I had been emailing my father, I think telling him about my latest home-improvement disaster, and I had mentioned the word “tools.” Sure enough, when I read my father’s reply the next day, in the sponsored links on the right-hand side of the page were companies trying to sell me tools. Nothing particularly startling there, of course, but it still unnerved me somewhat. It’s the pact I make with Google: you give me a decent web-based email for free and I give you my data. Facebook gives me a great platform to keep in touch with friends and family, and I give them my digital life. Forever.

In a recent essay/blog post, “Identity and The Independent Web,” the writer John Battelle discusses the emergence of “two distinct territories across the web landscape.” He calls one the "Dependent Web" and the other the "Independent Web."

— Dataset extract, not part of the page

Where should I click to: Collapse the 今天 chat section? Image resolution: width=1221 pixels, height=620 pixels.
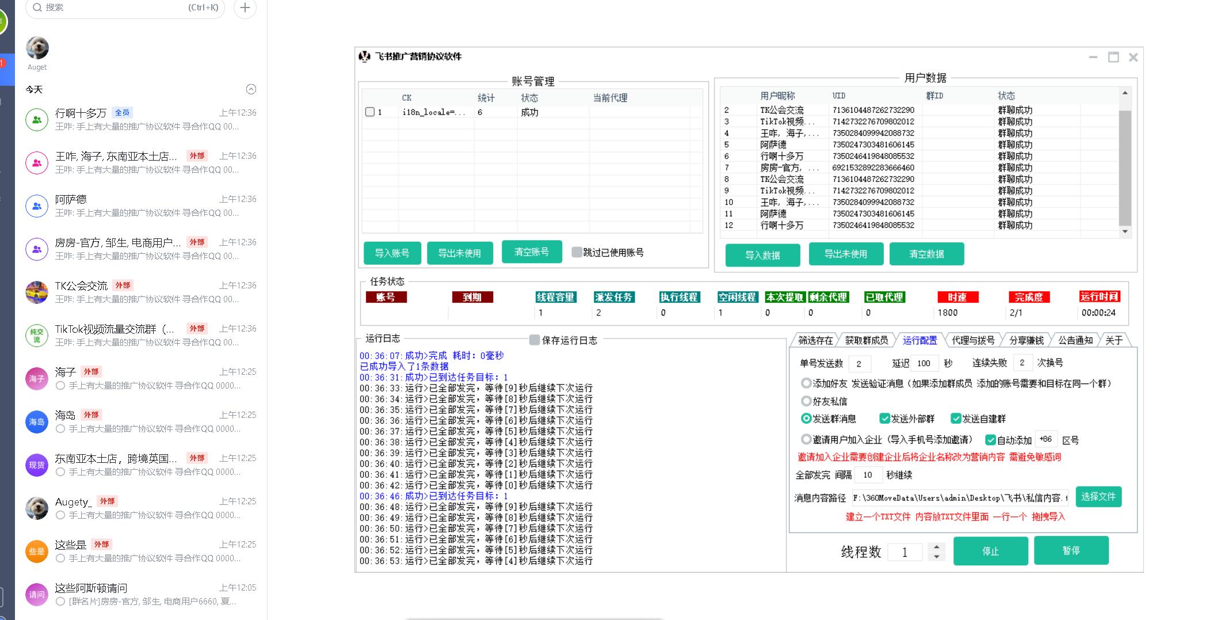[x=251, y=89]
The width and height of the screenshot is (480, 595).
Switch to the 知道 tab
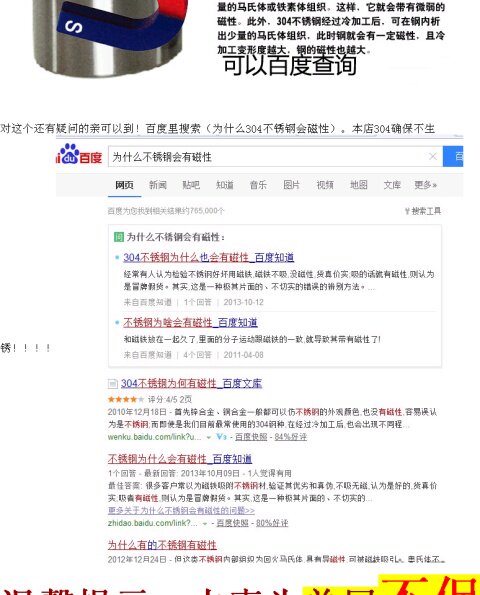(x=225, y=185)
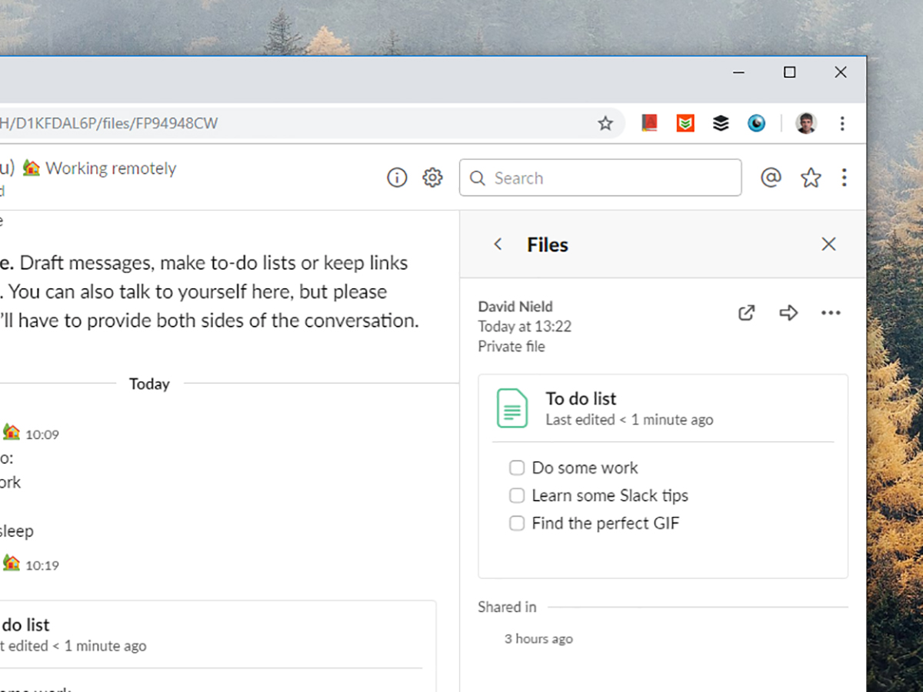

The Dependent Web is dominated by companies that deliver services, content and advertising based on who that service believes you to be: What you see on these sites "depends" on their proprietary model of your identity, including what you've done in the past, what you're doing right now, what "cohorts" you might fall into based on third- or first-party data and algorithms, and any number of other robust signals.

The Independent Web, for the most part, does not shift its content or services based on who you are. However, in the past few years, a large group of these sites have begun to use Dependent Web algorithms and services to deliver advertising based on who you are.

His argument is that increasingly the dependent web is colonizing the independent -- that more and more, the content which is offered to us is tailored to what we previously have been doing on the web, what we’ve looked at, what we’ve clicked on, and how long we’ve lingered on something. The web knows what you want. In fact, in the future, the web will know the things you want before you even know them yourself.

Sure, we navigate around, in control of our experience, but the fact is, the choices provided to us as we navigate are increasingly driven by algorithms modeled on the service's understanding of our identity. We know this, and we're cool with the deal - these services are extremely valuable to us. Of course, when we drop into a friend's pictures of their kid's Barmitzvah, we could care less about the algorithms. But once we've finished with those pictures, the fact that we've viewed them, the amount of time we spent viewing them, the connection we have to the person whose pictures they are, and any number of other data points are noted by Facebook, and added to the infinite secret sauce that predestines the next ad or newsfeed item the service might present to us.

It got me thinking about censorship and something that the writer and blogger Evgeny Morozov said in a recent interview I did with him. Morozov said that in the future censorship will work much like behavioral advertising, in that it is very targeted and customized for each user. Usually, he said, the argument is that censorship isn't compatible with economic growth and globalization because authoritarian countries need their bankers to have access to “The New York Times” in order to do mergers and acquisitions.

But censorship, just like advertising, can be tailored to individual users. For example in China, bankers or government officials could have different web access than, say, human rights activists. Bankers could likely deal with Free Tibet sites (they probably wouldn't want to go there anyway), but certainly not impressionable young students. If your past profile of web browsing suggested some viewing of “problematic” sites, the content you are allowed to see in the future could be shaped accordingly. In censoring states, those fortunate enough to navigate the “independent web” will be much like those privileged party flunkies who were allowed to travel abroad during communism.

Morozov said there is a great incentive for companies or governments to develop censorship solutions that work in more or less the same way as Google or Facebook: by looking at your previous behavior and serving you relevant content. So instead of filtering based on keywords or by simply blocking access to pages/sites outright, it will be a much more customizable experience.

With all that in mind, Google suggesting tool suppliers doesn’t seem so benign. As Morozov said, “If [Google co-founder] Sergey Brin woke up one day and decided that Google should do lots of evil, then Google would be the most powerful censorship intermediary in the world” because they already have all that behavioral data. Now that really might be something to worry about.